Published in The History of Parliament: the House of Commons 1715-1754, ed. R. Sedgwick, 1970
Available from Boydell and Brewer

Constituency

Dates

28 Mar. 1735 - 18 Nov. 1756

Family and Education

b. 17 Jan. 1709, 1st s. of Sir Thomas Lyttelton, 4th Bt., and bro. of Richard and William Henry Lyttelton. educ. Eton 1725; Ch. Ch. Oxf. 1726; Grand Tour (Germany, France, Italy) 1728-30. m. (1) June 1742, Lucy (d. 19 Jan. 1747), da. of Hugh Fortescue, M.P., of Filleigh, Devon, 1s. 2da., (2) 10 Aug. 1749, Elizabeth, da. of Sir Robert Rich, 4th Bt., of Ross Hall, Suff., s.p. suc. fa. as 5th Bt. 14 Sept. 1751; cr. Baron Lyttelton of Frankley 18 Nov. 1756.

Offices Held

Sec. to Frederick, Prince of Wales 1737-44; ld. of Treasury 1744-54; cofferer of the Household Mar. 1754-Nov. 1755; P.C. 21 June 1754; chancellor of the Exchequer Nov. 1755-Nov. 1756.

Biography

On Lyttelton’s return from the grand tour he was introduced by Bubb Dodington to Frederick, Prince of Wales, with whom he became a great favourite. In 1734, at the instance of his uncle, Lord Cobham, who had broken with Walpole, he persuaded the Prince to replace Dodington, a member of the Government, by Chesterfield, one of the leaders of the Opposition, as his political adviser. Next year he was brought into Parliament by his brother-in-law, Thomas Pitt, with whose brother, William, and his own cousin, Richard Grenville, he acted under Cobham’s direction, forming a family group known as ‘Cobham’s Cubs’. With them he delivered a series of speeches against the Government, including a personal attack on Walpole for turning Cobham and William Pitt out of the army ‘merely for voting as their consciences directed them in Parliament’. His appointment to be the Prince’s secretary in 1737 was interpreted as a sign that Frederick intended to go into open opposition, for ‘there was nobody more violent in the Opposition, nor anybody a more declared enemy to Sir Robert Walpole’. He is described about this time as

extremely tall and thin. His face was so ugly, his person so ill made and his carriage so awkward, that every feature was a blemish, every limb an incumbrance, and every motion a disgrace. But, as disagreeable as his figure was, his voice was still more so, and his address more disagreeable than either.
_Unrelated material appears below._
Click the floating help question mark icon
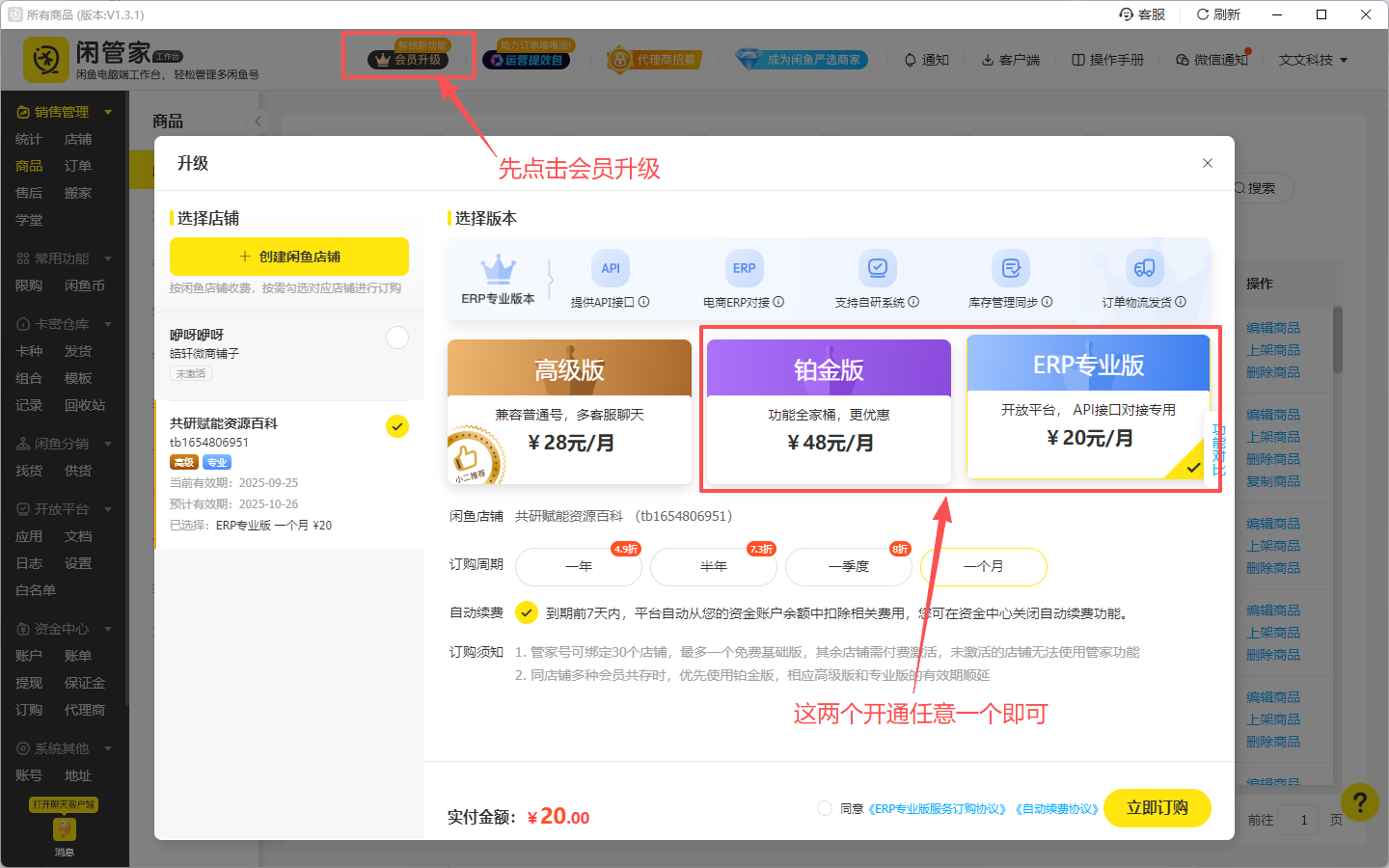1389x868 pixels. [x=1359, y=802]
He had a great flow of words that were always uttered in a lulling monotony, and the little meaning they had to boast of was generally borrowed from the commonplace maxims and sentiments of moralists, philosophers, patriots, and poets, crudely imbibed, half digested, ill put together, and confusedly refunded.1

After Walpole’s fall, the Cobham group parted company with the Prince, who supported the new ministry, while they continued in active opposition. Nevertheless, Lyttelton retained his post with the Prince till the leaders of the Opposition came to terms with the Pelhams at the end of 1744, when he was appointed a lord of the Treasury. On this the Prince dismissed him, explaining, when Lyttelton pointed out that two of the Prince’s servants, Lord Baltimore and Lord Archibald Hamilton, had been allowed to hold seats on the Admiralty board without forfeiting their places under him, that they ‘had obtained their employments under the King through him, but that we had obtained ours through others, of whom he did not approve’. With the rest of the group he joined Pitt, who was still out of place, in harassing the Government at the end of 1745, but after Pitt’s admission to office in February 1746 he returned to his allegiance, speaking so well in support of the bill abolishing hereditary jurisdictions in Scotland that Pelham ‘begged him to recollect it and ... have it printed that it might be sent down to Scotland: ... to reconcile the minds of the Scotch to the bill’.2

In 1747 Lyttelton was re-elected for Okehampton, at the cost of a quarrel with the Prince, who had intended to nominate one of his servants for the seat.3 In 1750 a negotiation for a reconciliation, involving Pitt, was begun but came to nothing owing to the Prince’s death in 1751. Soon after this the negotiation leaked out through an insufficiently addressed letter from Lyttelton to his father, which was opened in the post office.4

Lyttelton continued a member of the family group till 1755, when he severed his connexion with it by refusing to follow Pitt into opposition. Left out of the Pitt-Newcastle ministry in 1757, he never again held office.

He died 22 Aug. 1773.

Ref Volumes: 1715-1754

Author: Romney R. Sedgwick

Notes

  • 1. Hervey, Mems. 386-8, 850-1; HMC Egmont Diary, ii. 351.
  • 2. M. Wyndham, Chrons. of 18th Cent. i. 193, 210.
  • 3. See under OKEHAMPTON.
  • 4. See ante, i. 59-60.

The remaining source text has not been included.